Download or read book Behold the Walls written by Clara Luper and published by University of Oklahoma Press. This book was released on 2023-07-25 with total page 309 pages. Available in PDF, EPUB and Kindle. Book excerpt: On August 19, 1958, Clara Luper and thirteen Black youth walked into Katz Drug Store in Oklahoma City and sat down at the lunch counter. When they tried to order, they were denied service. As they sat in silence, refusing to leave, the surrounding white customers unleashed a torrent of threats and racial slurs. This first organized sit-in in Oklahoma—almost two years before the more famous sit-ins in Greensboro, North Carolina—sparked other demonstrations in Oklahoma and other states. Behold the Walls is Luper’s engrossing firsthand account of how the movement she helped launch ended legal racial segregation. First published in 1979, Behold the Walls now features a new introduction and 33 newly selected historical photos. Luper’s direct, unvarnished account captures the immediacy of the events she witnessed. As a Black woman, Luper refused to let either racism or sexism deter her from stepping forth as a leader. Born in 1923, Clara Luper taught history in Oklahoma public schools and led the NAACP Youth Council. The students who sat in at Katz Drug and other businesses belonged to that organization. Luper highlights the contributions of others, especially young people, in breaking down the walls of segregation in Oklahoma through numerous demonstrations, marches, and voter registration campaigns. This commemorative edition of Luper’s eye-opening autobiography, published near what would have been her 100th birthday, as well as the 65th anniversary of the sit-ins, offers invaluable insight into the history of protest in the early years of the civil rights movement. With racial inequality still at the forefront of national debate, Behold the Walls places Luper’s efforts in the larger national context of the struggle to resist injustice and inspire positive change.

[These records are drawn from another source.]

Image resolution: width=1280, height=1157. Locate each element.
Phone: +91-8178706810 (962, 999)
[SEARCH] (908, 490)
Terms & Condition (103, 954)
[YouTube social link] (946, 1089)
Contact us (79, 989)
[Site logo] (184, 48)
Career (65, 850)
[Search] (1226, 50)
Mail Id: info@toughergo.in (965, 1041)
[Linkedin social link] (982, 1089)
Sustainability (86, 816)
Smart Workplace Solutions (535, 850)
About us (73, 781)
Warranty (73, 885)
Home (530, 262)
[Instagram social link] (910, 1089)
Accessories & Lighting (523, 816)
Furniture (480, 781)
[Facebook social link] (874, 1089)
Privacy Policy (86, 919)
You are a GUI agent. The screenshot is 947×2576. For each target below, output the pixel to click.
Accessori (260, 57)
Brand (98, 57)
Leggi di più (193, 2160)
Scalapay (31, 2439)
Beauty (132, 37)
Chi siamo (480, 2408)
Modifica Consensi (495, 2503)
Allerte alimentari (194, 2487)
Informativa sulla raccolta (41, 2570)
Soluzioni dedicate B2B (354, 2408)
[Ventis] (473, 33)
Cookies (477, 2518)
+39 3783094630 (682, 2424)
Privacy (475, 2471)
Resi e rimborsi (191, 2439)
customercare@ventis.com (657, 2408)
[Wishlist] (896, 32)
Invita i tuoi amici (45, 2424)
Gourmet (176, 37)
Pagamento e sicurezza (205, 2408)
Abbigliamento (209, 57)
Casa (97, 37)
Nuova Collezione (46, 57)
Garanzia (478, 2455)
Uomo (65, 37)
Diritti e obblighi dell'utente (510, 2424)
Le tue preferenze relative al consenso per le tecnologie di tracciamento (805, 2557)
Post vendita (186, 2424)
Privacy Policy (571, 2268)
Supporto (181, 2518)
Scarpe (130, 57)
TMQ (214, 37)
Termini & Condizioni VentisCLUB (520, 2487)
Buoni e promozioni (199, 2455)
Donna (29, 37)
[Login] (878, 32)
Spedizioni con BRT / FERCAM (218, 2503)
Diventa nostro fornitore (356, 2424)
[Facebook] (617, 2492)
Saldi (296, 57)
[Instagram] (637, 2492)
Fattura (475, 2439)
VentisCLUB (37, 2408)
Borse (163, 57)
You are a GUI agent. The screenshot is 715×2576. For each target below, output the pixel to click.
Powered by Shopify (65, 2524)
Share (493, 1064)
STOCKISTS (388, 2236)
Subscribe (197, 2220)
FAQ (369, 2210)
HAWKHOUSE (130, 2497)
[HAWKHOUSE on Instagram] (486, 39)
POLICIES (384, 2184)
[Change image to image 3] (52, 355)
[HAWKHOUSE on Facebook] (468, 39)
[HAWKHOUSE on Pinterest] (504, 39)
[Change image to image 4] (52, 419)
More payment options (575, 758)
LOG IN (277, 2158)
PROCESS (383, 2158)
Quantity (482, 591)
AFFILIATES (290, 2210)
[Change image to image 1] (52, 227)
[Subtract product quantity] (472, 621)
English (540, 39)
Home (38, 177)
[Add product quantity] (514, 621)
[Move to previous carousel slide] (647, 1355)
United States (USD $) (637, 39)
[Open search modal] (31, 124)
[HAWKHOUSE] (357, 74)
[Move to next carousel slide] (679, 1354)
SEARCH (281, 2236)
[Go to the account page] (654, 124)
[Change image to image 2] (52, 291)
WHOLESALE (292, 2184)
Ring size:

Book Performance Artists Talking in the Eighties

Download or read book Performance Artists Talking in the Eighties written by Linda Montano and published by Univ of California Press. This book was released on 2000 with total page 588 pages. Available in PDF, EPUB and Kindle. Book excerpt: This work contains interviews with performance artists who talk about how certain childhood experiences have influenced and resurfaced in their work as an adult. The discussions focus on the relationship between art and life.

Book Scarred Faith

    Book Details:
  • Author : Josh Ross
  • Publisher : Simon and Schuster
  • Release : 2013-05-07
  • ISBN : 1451688229
  • Pages : 189 pages

Download or read book Scarred Faith written by Josh Ross and published by Simon and Schuster. This book was released on 2013-05-07 with total page 189 pages. Available in PDF, EPUB and Kindle. Book excerpt: In an original and thought-provoking work, Pastor Josh Ross invites us to enter into the suffering around us—and to embrace our scars and God’s restoring work. ARE YOU SCARRED? Tired of platitudes that don’t heal your brokenness? Have you wondered if you’re allowed to say things like, “God, this doesn’t make any sense. Where are you?” Are you looking for the balance between honesty and faithfulness? This book is for you. Josh Ross lets you in on his own journey of grief as he discovers that faith is about experience, movement, and process. It is about adventure, adventure that demands honesty. God honors that. He is big enough and even willing enough to handle your questions, no matter how hard they are. Suffering can be ignored, or suffering can force us to reimagine a world where we are participants in Jesus’ story of restoration. God is raising up people eager to run into the brokenness of the world to experience healing and new life. Are you willing to follow God into these places?